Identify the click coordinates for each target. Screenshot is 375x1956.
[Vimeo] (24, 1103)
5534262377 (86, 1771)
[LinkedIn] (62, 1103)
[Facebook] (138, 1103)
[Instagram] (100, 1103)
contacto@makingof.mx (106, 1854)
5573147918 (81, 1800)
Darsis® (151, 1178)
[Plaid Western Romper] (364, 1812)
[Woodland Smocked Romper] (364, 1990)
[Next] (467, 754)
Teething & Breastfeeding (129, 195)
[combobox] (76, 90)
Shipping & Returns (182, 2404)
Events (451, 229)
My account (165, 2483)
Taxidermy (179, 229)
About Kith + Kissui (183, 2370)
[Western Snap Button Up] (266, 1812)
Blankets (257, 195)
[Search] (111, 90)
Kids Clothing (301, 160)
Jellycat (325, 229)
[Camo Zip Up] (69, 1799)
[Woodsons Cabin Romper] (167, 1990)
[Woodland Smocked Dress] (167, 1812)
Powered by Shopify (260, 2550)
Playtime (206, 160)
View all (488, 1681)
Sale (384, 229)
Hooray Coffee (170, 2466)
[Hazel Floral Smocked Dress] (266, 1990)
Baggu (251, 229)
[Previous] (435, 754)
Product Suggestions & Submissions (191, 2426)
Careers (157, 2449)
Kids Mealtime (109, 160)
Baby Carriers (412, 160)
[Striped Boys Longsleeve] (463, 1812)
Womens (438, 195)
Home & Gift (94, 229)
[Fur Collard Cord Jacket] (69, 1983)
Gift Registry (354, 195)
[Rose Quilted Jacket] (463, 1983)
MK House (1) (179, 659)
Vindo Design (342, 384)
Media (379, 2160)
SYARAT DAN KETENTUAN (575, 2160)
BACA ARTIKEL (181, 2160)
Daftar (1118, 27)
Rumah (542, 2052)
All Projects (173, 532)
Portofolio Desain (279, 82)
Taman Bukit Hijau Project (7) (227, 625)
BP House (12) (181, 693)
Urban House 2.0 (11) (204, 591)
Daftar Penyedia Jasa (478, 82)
########################################
Your task is to transcribe exactly the lines from the one with "Product Suggestions & Submissions (191, 2426)" through the end of the data, both included, and nothing besides.

**Output for this exercise:**
Product Suggestions & Submissions (191, 2426)
Careers (157, 2449)
Kids Mealtime (109, 160)
Baby Carriers (412, 160)
[Striped Boys Longsleeve] (463, 1812)
Womens (438, 195)
Home & Gift (94, 229)
[Fur Collard Cord Jacket] (69, 1983)
Gift Registry (354, 195)
[Rose Quilted Jacket] (463, 1983)
MK House (1) (179, 659)
Vindo Design (342, 384)
Media (379, 2160)
SYARAT DAN KETENTUAN (575, 2160)
BACA ARTIKEL (181, 2160)
Daftar (1118, 27)
Rumah (542, 2052)
All Projects (173, 532)
Portofolio Desain (279, 82)
Taman Bukit Hijau Project (7) (227, 625)
BP House (12) (181, 693)
Urban House 2.0 (11) (204, 591)
Daftar Penyedia Jasa (478, 82)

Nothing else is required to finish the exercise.